Lots of impressions. No conversions.
Big Promise. No Delivery.

This store probably had 200,000 people go through this same experience. Why would this store/brand/website waste its time and money on grabbing attention and not making sales? An easy answer, but a scenario that pollutes the traditional marketing space and has crept into the online and new media space.

Why do marketers continue to build hype and break trust? Why do marketers continue to degrade every possible way to connect their consumers? Is it any wonder that online ads have become another "branding" medium, while 'old' consumers and companies are skeptical about 'new' media?

Tuesday, December 2, 2008

Samsung: Testing the true fans

The photographic adventures of Nick Turpin is the latest attempt by a global organization to reach out and let go.

The idea is simple.

Get a guy to use the new Samsung Pixon Camera Phone. Post the picture on a microsite, flickr and YouTube. Make the content easy to share and easy to keep track of through Twitter, email updates, GPS tracking and a few other cool tools. Then ask the tribe to lead the photographer on a 30 day adventure.

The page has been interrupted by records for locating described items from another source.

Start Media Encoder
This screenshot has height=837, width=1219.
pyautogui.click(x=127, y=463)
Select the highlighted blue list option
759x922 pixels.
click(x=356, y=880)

Everyday a picture is taken and posted. The tribe goes online and clicks on an area in the picture. The area of the picture with the most clicks determines what the following days photo will be. For the last 18 days, Samsung has managed to build a growing tribe of engaged followers. There are a couple of hundred followers on Twitter and around 1200 people assisting Nick with his adventure.

Nick's comments and his interpretation of the tribes request keep the story building. This only serves to increase the engagement and tighten the tribe. In the process, Samsung is testing their tribe, building a new tribe, and perhaps discovering an existing tribe it has not previously reached.

What I think is most impressive about this idea, beyond the simplicity, is Samsung's dedication to the project. Many companies 18 days into a 'campaign' would be looking for visitation of 'mass' proportions. They would get nervous, edit the positioning to feel more 'mass' oriented and water down the experience. This isn't the case. The experience feels genuine. There are no marketing optics. The momentum is given the room to grow at a natural rate. The results may not deliver the traditional reach of 1 million impressions, but will build a tight tribe of a few thousand true fans.

What's your impression? Any predictions on the long term success?

*Thanks to Martin Delaney for keeping me in the loop on this one... another conversation starter.